Required task - Count the lines in the listing below that contain the string "accomplish", matching case exactly, and give only the number.

Source data

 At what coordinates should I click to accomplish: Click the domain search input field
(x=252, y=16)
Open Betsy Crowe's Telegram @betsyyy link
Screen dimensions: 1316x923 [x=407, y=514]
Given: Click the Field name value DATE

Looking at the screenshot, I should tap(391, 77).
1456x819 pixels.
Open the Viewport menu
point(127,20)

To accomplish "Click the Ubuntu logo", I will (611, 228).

--

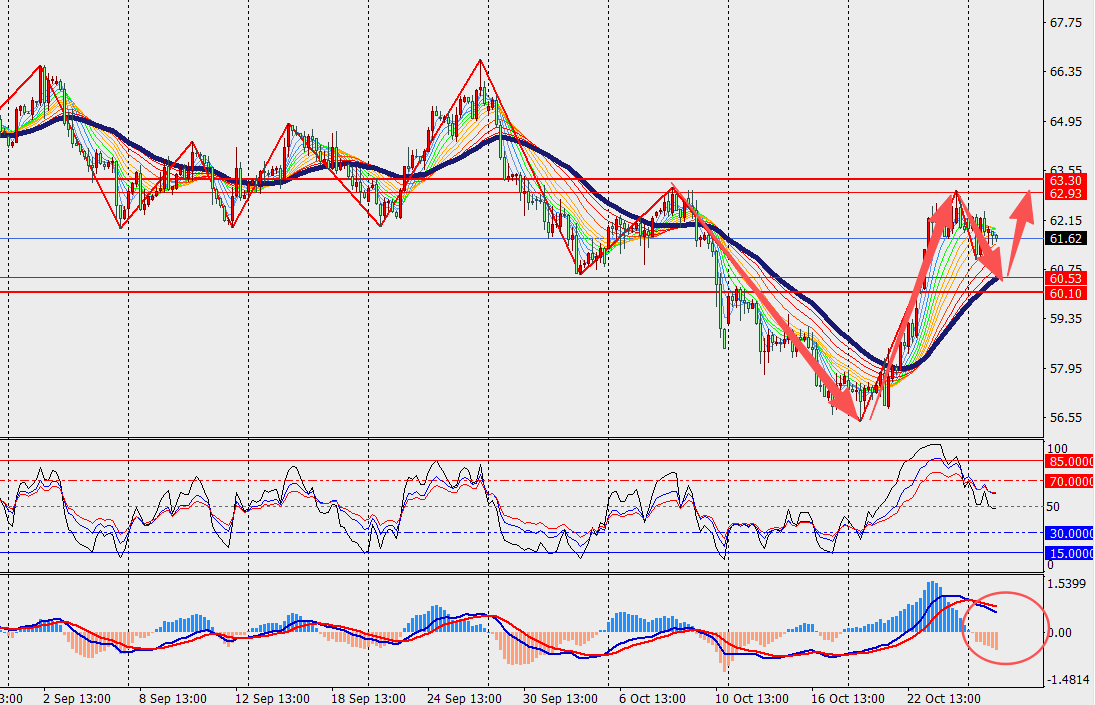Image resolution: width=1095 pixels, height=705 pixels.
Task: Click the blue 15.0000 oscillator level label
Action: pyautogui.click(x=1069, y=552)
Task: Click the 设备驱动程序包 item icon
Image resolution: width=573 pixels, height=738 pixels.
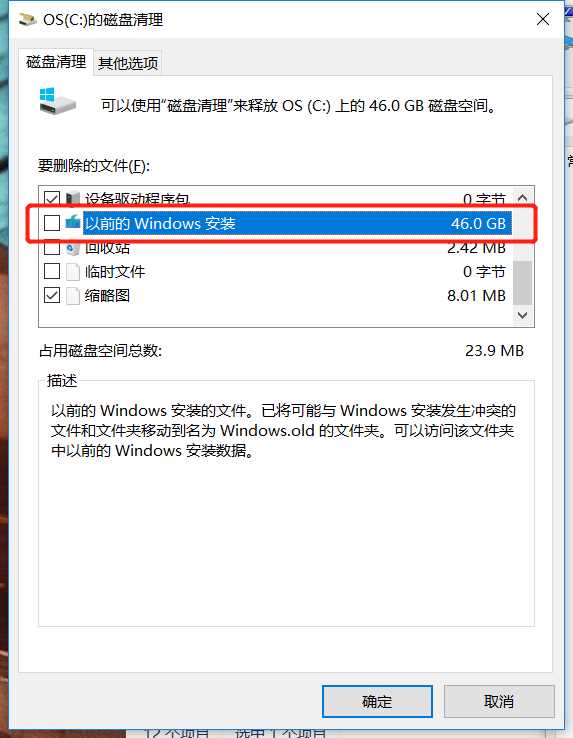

In response - 2